WHAT YOU HAVE TO DO
After locating the line with "Task: Expand the Estado de pago dropdown" in the entries below, output it and each following line up to and including the line with "Task: Open the For Artists link", exactly and without pictures.

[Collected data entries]

* * *

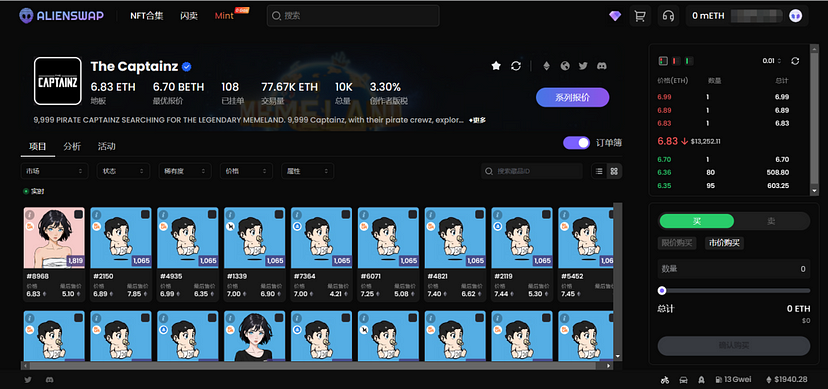Click the quantity slider handle
Screen dimensions: 828x389
coord(662,290)
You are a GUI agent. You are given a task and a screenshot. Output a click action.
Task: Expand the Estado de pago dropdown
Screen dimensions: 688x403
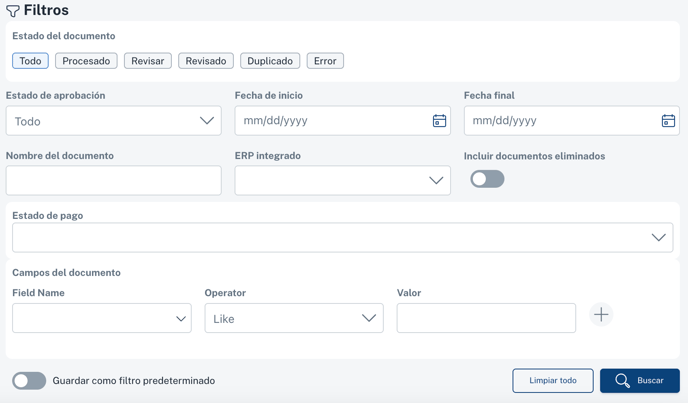pos(343,237)
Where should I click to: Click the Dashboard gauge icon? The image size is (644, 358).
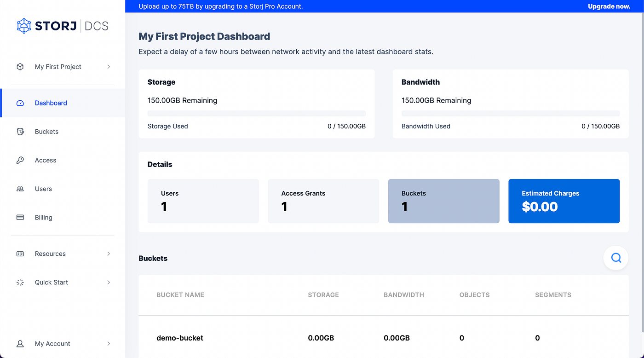point(20,103)
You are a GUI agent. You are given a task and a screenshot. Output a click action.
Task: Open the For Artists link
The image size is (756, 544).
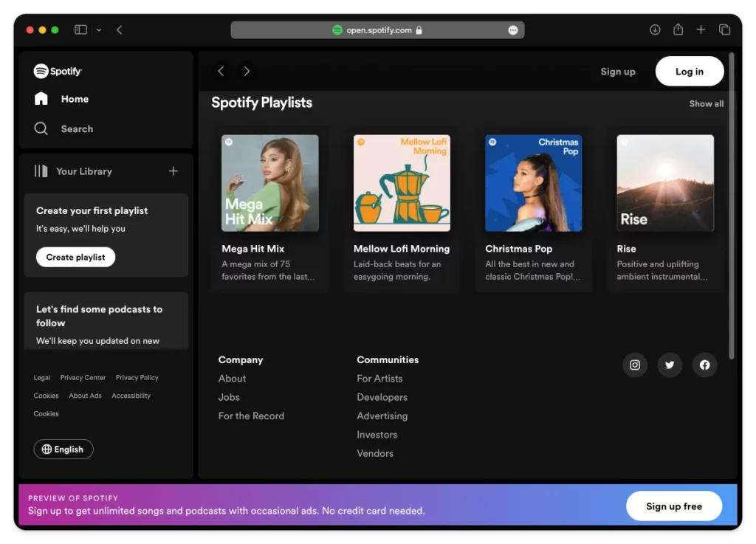click(x=379, y=378)
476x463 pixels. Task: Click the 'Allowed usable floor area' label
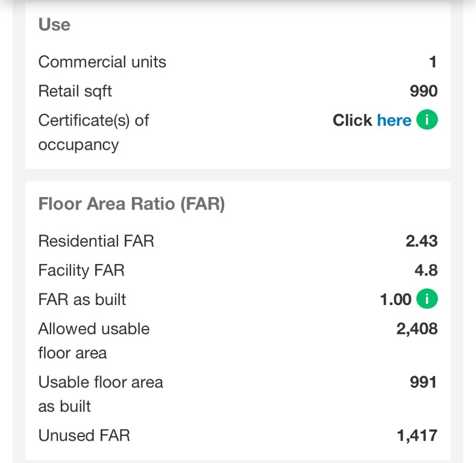point(94,341)
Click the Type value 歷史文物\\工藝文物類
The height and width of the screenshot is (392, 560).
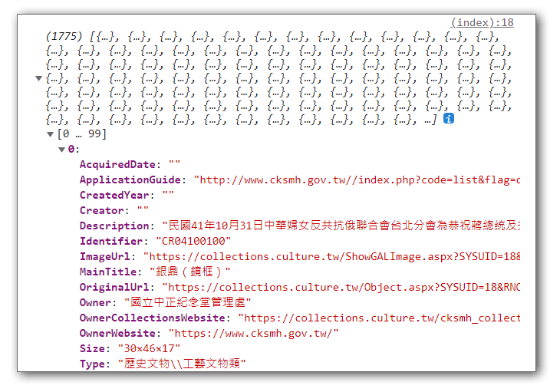coord(182,364)
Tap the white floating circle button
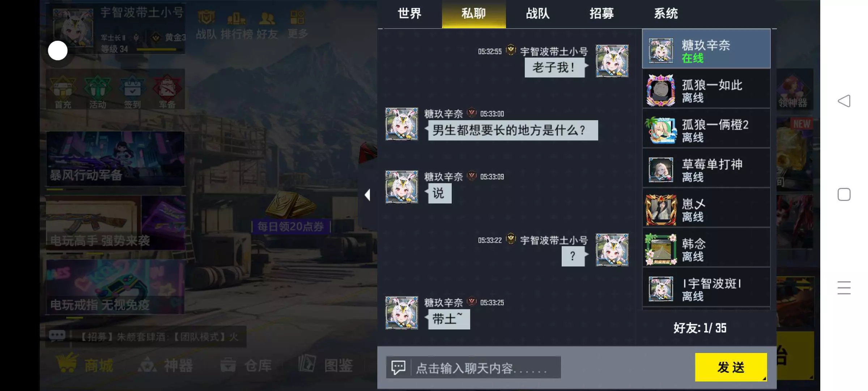 click(58, 51)
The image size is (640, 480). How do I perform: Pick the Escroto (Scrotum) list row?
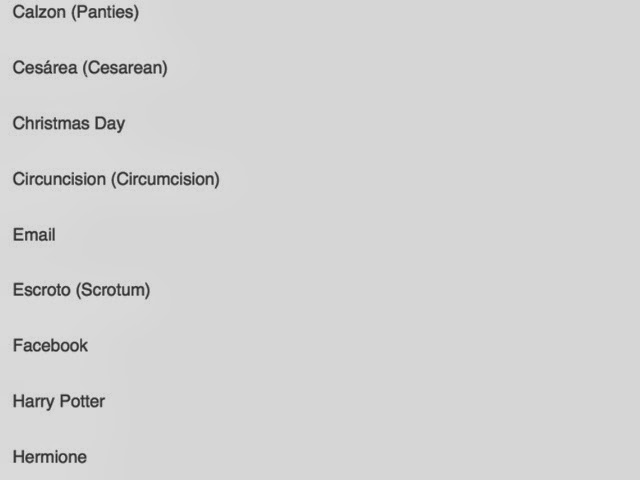coord(81,290)
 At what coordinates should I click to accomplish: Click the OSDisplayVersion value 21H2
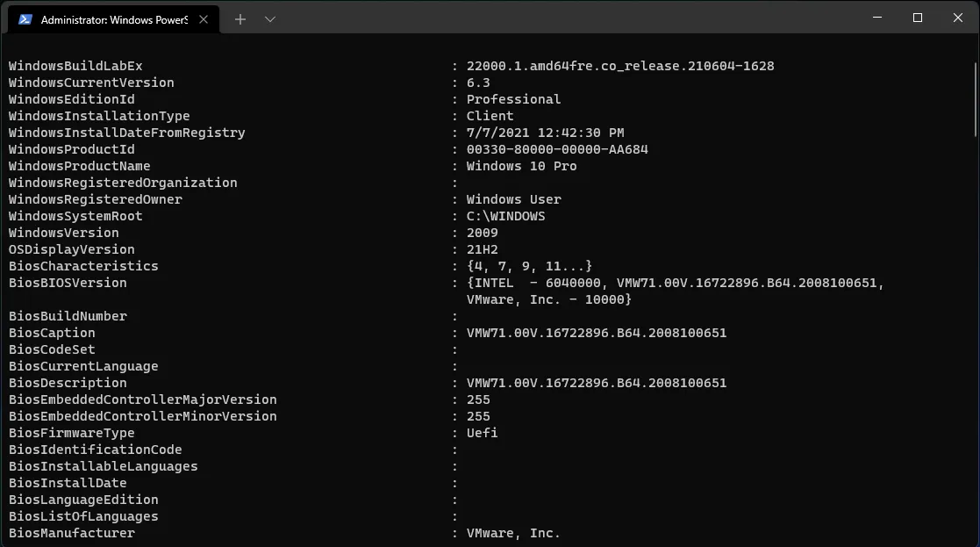pyautogui.click(x=482, y=249)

* * *

OUTPUT OF THE EXERCISE
Task: Expand the Estado de pago dropdown
Screen dimensions: 688x403
pos(343,237)
Where should I click to: Click the Dashboard gauge icon? The image size is (644, 358).
point(20,103)
You are a GUI agent. You are given a task and a screenshot. Output a click action.
Task: Open the For Artists link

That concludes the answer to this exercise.